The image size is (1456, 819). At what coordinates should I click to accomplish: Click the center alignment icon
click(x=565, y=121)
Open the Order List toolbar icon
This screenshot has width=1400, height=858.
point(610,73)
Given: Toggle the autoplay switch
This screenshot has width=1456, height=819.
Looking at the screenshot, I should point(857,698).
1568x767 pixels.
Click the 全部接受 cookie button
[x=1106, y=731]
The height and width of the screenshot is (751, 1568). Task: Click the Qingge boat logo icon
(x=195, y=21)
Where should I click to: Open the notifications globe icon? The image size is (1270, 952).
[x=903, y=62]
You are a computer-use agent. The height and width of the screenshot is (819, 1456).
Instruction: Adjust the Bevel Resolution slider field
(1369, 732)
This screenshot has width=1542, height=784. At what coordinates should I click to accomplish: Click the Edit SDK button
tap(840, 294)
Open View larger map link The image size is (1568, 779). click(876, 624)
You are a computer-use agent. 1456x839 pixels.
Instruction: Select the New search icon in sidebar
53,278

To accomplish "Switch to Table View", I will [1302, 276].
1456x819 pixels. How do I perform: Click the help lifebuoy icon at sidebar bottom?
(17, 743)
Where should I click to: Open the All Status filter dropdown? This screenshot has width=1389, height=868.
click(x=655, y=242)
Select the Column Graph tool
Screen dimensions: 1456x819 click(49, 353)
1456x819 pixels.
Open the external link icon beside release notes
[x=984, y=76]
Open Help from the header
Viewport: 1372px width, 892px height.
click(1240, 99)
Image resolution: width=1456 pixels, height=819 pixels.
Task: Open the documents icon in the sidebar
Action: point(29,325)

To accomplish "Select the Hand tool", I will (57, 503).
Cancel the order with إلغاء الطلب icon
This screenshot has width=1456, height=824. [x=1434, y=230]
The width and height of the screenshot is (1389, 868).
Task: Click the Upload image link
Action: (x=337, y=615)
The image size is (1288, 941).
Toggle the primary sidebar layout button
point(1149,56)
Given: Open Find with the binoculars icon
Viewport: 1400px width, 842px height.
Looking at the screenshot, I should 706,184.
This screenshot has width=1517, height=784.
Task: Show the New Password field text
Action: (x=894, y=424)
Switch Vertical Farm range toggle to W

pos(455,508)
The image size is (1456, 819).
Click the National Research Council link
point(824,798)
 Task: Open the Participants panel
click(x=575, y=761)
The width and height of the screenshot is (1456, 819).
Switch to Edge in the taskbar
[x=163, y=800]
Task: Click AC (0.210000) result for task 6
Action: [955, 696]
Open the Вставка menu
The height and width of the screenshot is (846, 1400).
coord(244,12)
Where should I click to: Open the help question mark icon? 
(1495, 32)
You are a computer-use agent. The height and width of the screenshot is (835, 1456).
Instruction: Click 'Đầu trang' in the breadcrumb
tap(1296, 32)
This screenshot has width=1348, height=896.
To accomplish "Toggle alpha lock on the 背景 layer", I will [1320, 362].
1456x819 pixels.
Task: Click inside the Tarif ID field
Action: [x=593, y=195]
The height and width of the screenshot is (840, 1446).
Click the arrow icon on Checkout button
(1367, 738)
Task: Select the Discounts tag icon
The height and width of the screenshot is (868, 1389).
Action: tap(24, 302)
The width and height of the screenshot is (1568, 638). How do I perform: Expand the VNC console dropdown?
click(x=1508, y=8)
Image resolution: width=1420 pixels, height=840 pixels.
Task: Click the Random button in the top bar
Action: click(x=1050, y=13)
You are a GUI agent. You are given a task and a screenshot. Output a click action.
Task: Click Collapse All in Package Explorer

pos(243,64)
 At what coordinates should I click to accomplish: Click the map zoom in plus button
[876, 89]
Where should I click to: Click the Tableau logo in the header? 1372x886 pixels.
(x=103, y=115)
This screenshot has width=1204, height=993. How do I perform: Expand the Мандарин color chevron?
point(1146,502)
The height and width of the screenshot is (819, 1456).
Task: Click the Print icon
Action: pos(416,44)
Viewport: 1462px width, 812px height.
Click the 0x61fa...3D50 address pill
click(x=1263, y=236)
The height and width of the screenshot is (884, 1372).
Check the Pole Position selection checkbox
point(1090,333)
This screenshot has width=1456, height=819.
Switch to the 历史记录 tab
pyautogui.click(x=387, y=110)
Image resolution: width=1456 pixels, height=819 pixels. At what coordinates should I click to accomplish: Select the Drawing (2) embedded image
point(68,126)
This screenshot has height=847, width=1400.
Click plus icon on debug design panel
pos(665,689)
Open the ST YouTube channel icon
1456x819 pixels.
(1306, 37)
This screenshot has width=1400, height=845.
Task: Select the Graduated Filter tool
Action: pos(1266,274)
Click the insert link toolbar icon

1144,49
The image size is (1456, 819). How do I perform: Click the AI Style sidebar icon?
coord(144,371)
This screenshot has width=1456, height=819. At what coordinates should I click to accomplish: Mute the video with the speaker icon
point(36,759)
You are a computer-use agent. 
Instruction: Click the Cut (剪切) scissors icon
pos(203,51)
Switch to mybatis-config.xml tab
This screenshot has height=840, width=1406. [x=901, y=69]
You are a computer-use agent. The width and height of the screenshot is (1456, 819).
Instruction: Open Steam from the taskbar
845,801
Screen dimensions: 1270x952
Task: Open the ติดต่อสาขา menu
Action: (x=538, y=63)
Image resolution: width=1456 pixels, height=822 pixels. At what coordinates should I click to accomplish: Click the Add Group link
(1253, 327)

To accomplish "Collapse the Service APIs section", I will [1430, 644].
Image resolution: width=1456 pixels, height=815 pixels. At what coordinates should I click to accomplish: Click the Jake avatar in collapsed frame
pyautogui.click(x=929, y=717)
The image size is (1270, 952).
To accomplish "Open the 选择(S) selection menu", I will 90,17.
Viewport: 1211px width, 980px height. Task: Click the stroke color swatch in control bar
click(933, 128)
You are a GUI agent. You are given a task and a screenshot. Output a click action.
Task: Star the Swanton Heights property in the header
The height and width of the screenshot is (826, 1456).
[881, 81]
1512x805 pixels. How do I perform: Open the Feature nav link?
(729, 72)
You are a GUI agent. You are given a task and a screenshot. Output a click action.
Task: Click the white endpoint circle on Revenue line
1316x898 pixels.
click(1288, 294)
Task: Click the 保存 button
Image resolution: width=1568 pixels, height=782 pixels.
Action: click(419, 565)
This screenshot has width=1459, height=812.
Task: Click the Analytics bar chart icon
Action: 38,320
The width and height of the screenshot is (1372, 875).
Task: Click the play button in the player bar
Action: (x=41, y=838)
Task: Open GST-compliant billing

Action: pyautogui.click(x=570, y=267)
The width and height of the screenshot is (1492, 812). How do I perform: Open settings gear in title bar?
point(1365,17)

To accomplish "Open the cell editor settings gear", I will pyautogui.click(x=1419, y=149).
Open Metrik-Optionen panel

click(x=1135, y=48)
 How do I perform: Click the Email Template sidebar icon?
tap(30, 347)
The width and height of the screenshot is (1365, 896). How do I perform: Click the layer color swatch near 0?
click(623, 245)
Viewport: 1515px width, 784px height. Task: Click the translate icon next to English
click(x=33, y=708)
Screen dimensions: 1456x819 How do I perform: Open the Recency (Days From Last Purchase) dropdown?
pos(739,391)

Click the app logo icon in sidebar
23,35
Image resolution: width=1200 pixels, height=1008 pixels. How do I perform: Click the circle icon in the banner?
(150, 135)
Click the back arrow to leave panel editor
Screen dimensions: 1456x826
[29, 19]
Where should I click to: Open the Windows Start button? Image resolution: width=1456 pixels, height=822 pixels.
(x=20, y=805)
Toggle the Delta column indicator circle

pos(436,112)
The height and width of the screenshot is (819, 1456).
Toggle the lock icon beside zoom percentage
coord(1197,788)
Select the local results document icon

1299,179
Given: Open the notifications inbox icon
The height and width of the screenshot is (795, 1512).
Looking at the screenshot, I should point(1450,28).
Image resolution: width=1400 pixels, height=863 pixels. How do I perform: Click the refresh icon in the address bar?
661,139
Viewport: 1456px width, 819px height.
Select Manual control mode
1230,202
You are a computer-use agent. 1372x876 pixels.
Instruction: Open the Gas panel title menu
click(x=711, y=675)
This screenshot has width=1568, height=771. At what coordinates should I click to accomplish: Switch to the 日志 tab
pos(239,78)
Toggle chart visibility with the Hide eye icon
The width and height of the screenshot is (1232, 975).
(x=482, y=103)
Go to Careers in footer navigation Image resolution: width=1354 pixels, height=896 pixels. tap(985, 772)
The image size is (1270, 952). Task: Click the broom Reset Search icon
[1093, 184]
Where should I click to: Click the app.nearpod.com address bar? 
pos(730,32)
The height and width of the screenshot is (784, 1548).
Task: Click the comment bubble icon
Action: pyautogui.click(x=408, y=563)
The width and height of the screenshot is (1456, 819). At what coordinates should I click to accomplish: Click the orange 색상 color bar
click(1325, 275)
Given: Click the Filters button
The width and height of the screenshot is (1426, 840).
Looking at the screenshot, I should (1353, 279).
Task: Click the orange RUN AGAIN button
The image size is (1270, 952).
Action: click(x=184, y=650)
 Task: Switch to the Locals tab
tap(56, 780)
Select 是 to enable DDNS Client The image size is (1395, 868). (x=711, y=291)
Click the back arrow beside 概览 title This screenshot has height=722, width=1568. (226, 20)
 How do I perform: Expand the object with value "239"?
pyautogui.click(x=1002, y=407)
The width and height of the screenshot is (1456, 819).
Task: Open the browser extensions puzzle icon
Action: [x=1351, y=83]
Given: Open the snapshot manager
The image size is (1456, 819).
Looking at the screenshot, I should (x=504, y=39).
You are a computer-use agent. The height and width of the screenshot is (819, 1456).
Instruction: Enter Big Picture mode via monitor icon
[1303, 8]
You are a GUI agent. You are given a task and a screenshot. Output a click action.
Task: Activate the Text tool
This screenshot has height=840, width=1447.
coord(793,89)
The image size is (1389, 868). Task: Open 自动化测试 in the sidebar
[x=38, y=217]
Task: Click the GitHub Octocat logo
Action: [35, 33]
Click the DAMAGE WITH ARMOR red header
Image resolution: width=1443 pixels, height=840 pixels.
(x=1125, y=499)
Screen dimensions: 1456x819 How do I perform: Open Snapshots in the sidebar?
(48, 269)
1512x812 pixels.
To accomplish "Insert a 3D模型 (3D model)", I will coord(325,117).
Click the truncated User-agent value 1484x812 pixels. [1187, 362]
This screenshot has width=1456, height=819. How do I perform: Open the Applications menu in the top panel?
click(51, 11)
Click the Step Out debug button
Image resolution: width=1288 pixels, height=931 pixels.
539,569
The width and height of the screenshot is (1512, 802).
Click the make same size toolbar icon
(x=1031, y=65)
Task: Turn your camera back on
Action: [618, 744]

• TASK DESCRIPTION
Please give an exact copy of the entries above, from the line with "Instruction: Open Steam from the taskbar" down to the line with "Task: Click the 保存 button", inclusive, and nothing else.

• RESPONSE
Instruction: Open Steam from the taskbar
845,801
Screen dimensions: 1270x952
Task: Open the ติดต่อสาขา menu
Action: (x=538, y=63)
Image resolution: width=1456 pixels, height=822 pixels. At what coordinates should I click to accomplish: Click the Add Group link
(1253, 327)

To accomplish "Collapse the Service APIs section", I will [1430, 644].
Image resolution: width=1456 pixels, height=815 pixels. At what coordinates should I click to accomplish: Click the Jake avatar in collapsed frame
pyautogui.click(x=929, y=717)
The image size is (1270, 952).
To accomplish "Open the 选择(S) selection menu", I will 90,17.
Viewport: 1211px width, 980px height. Task: Click the stroke color swatch in control bar
click(933, 128)
You are a GUI agent. You are given a task and a screenshot. Output a click action.
Task: Star the Swanton Heights property in the header
The height and width of the screenshot is (826, 1456).
[881, 81]
1512x805 pixels. How do I perform: Open the Feature nav link?
(729, 72)
You are a GUI agent. You are given a task and a screenshot. Output a click action.
Task: Click the white endpoint circle on Revenue line
1316x898 pixels.
click(1288, 294)
Task: Click the 保存 button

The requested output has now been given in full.